How Long Should Children Sleep Every Day?

August 12th, 2016

You may have heard that children need more sleep than adults — after all, they’re still growing. For children, getting enough sleep is critical for brain development and academic success. But how much sleep do they really need? And more importantly, do the hours that they sleep matter?

It appears that the hours that you and your children sleep do matter after all. Dr. Matt Walker, head of the Sleep and Neuroimaging Lab at the University of California, explained in the July 2016 Time article that deep, restorative non-REM sleep and REM sleep happen at certain times of the night, which means that if you go to sleep late, you may miss the restorative sleep cycle, which can leave you feeling tired and foggy the following day.

The Time article also highlights that your age contributes to when you feel tired and need to go to sleep. In fact, experts suggested in the article that small children will likely be tired early in the evening, while college-aged adults may not feel the need to sleep until midnight or later. Once you become an adult, your best bedtime will trend earlier as you age. It’s clear that no matter whether you are an adult or a child, you need to be sleeping during the night in order to be your best self the next day.

As an adult, you typically know whether or not you prefer to stay up late or get up early— so you are able to take this into account when you choose your bedtime. You also have probably figured out approximately how much sleep you need to function properly without adverse effects. But infants and children aren’t mature or old enough to distinguish this for themselves, and they need our guidance.

CNN recently reported that the American Academy of Sleep Medicine has for the first time ever released an official consensus stating exactly how much sleep growing children need. According to their guidelines, which account for how much a child should sleep in a 24-hour period, , including naps: infants (four to 12 months of age) should sleep 12-16 hours; toddlers (ages one and two) should sleep 11-14 hours; children between the ages of three and five should sleep 10-13 hours. Additionally, children between the ages of six and 12 years should sleep 9-12 hours, and teenagers (13-18 years) should sleep8-10 hours on a regular basis.

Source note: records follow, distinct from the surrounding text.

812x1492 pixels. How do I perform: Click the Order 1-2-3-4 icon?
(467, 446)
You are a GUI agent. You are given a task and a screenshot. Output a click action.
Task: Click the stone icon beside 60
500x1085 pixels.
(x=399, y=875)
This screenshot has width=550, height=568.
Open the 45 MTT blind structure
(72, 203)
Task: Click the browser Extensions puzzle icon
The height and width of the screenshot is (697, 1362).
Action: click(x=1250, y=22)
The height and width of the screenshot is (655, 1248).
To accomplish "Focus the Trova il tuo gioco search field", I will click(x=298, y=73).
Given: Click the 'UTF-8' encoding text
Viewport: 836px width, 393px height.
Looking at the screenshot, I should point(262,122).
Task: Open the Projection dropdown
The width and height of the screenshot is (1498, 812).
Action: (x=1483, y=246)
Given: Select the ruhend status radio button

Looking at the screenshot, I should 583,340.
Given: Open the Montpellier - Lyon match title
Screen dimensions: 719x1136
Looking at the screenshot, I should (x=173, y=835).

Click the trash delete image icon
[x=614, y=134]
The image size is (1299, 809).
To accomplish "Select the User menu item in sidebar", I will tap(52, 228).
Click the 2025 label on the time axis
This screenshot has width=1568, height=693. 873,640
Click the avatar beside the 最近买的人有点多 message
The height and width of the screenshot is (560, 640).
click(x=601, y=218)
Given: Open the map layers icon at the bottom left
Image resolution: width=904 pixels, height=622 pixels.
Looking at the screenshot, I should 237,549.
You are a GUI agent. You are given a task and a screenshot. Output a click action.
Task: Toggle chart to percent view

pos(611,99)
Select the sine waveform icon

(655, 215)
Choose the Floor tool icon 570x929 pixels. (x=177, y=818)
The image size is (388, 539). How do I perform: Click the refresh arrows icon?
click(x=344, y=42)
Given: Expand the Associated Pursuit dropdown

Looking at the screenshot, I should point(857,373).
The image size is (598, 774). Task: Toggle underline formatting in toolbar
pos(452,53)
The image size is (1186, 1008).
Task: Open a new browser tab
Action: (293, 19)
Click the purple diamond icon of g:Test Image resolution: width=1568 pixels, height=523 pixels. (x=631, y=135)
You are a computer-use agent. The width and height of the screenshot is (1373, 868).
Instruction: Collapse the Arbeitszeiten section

The official recommendation is the culmination of a 10-month project conducted by a Pediatric Consensus Panel, which includes 13 of the nation’s foremost sleep experts. The recommendation is endorsed by the American Academy of Pediatrics, the Sleep Research Society, and the American Association of Sleep Technologists. The consensus statement was published in the Journal of Clinical Sleep Medicine.

Children who sleep more or less than the recommended amounts are subject to increased risk for a number of adverse overall health and behavioral effects. Experts from the panel suggest that concerned parents of children who are not sleeping the recommended amount, whether that amount is more or less than the recommendations, should consult a pediatrician.